Indications for: TARINA FE 1/20
1 tab daily for 28 days; repeat. Take at the same time daily with a meal or at bedtime. Use Day 1 or Sunday start for 1st cycle; use backup method for first 7 days.
Pre-menarchal: not applicable.
TARINA FE 1/20 Contraindications:
Thrombophlebitis or thromboembolic disorders. History of DVT. Cerebral vascular or coronary artery disease. Known or suspected breast carcinoma, endometrial carcinoma or other estrogen-dependent neoplasia. Undiagnosed abnormal genital bleeding. Cholestatic jaundice of pregnancy or jaundice with prior pill use. Hepatic adenoma or carcinoma. Pregnancy (Cat.X). Concomitant ombitasvir/paritaprevir/ritonavir, with or without dasabuvir.
Cigarette smoking increases risk of serious cardiovascular events.
TARINA FE 1/20 Warnings/Precautions:
Increased risk of cardiovascular events (eg, MI, stroke, DVT, VTE) esp. smokers >35 years of age. Discontinue if thrombotic event, unexplained visual changes, persistently elevated BP, or jaundice occurs, and at least 4 weeks before through 2 weeks after surgery associated with increased risk of thromboembolism, and during and after prolonged immobilization. Cardio- or cerebrovascular diseases. Increased risk of breast cancer or hepatic neoplasia. Hypertriglyceridemia. Obesity. Diabetes. Prediabetes. Gallbladder disease. Depression. Evaluate significant changes in headaches, abnormal vaginal bleeding, amenorrhea. Conditions aggravated by fluid retention; monitor. Do regular complete physical exams (eg, Pap smear, mammogram, BP). May need barrier contraception with Sunday starts or postpartum use (see full labeling). Postmenopausal women or nursing mothers: not recommended.
TARINA FE 1/20 Classification:
Progestin + estrogen.
TARINA FE 1/20 Interactions:
See Contraindications. ALT elevations with HCV regimen ombitasvir/paritaprevir/ritonavir, with or without dasabuvir; discontinue Tarina Fe prior to starting HCV regimen and restart 2wks after completion. May be antagonized by rifampin, phenobarbital, phenytoin, carbamazepine, troglitazone, ampicillin, tetracycline, griseofulvin, phenylbutazone, others.
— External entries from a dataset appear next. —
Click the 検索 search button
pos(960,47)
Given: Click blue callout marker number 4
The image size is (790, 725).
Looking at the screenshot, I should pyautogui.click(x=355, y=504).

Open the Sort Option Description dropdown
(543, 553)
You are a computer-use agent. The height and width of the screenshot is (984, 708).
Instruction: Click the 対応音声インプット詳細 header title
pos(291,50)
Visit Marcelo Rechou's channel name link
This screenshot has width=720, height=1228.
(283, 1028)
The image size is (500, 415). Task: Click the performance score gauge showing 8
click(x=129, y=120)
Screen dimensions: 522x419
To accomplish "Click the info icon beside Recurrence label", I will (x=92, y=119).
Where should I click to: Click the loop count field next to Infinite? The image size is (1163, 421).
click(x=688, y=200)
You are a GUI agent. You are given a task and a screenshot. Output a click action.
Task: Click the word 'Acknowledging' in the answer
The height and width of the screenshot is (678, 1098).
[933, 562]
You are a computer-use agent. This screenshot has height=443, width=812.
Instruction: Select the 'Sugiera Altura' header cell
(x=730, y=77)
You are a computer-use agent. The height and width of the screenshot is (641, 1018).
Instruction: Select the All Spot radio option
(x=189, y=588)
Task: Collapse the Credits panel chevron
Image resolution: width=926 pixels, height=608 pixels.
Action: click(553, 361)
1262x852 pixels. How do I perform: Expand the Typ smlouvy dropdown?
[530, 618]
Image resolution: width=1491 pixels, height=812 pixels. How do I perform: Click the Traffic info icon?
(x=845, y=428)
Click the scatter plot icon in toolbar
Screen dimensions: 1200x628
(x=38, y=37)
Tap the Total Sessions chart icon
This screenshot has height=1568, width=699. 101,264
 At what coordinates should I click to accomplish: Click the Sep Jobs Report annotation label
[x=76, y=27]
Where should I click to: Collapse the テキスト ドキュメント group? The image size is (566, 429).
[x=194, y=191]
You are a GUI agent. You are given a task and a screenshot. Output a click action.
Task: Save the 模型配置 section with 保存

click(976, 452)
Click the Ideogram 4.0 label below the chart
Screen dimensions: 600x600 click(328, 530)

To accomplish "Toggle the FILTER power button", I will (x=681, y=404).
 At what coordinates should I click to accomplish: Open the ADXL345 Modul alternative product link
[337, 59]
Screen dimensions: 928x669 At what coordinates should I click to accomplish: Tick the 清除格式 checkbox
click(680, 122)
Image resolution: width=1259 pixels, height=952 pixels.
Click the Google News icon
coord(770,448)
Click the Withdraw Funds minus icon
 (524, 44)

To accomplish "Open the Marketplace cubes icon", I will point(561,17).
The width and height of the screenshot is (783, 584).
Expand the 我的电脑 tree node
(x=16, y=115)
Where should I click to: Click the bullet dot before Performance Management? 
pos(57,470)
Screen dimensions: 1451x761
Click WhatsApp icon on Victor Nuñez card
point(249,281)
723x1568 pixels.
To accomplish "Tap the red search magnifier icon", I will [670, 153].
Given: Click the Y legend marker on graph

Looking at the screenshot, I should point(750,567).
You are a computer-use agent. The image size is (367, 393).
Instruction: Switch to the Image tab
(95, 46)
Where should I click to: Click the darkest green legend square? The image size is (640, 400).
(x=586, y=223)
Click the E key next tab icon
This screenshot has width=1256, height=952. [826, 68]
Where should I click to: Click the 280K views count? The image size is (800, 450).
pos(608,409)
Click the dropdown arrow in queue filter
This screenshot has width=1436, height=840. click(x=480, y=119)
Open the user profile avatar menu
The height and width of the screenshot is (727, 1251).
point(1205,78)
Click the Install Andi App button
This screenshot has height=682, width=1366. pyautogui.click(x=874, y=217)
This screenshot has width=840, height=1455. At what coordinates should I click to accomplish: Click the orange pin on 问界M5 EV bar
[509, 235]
May be potentiated by atorvastatin, ascorbic acid, acetaminophen. May antagonize acetaminophen, temazepam, salicylic acid, morphine, clofibric acid. May potentiate cyclosporine, prednisolone, theophylline. May affect lab tests (eg, coagulation factors, triglycerides, lipids, glucose tolerance, binding proteins, hormone binding globulins, serum folate).
Hypertension, nausea, vomiting, breakthrough bleeding, change in menstrual flow, amenorrhea, temporary infertility after discontinuation, edema, melasma, headache, intolerance to contact lenses; serious thromboembolic events, liver disease.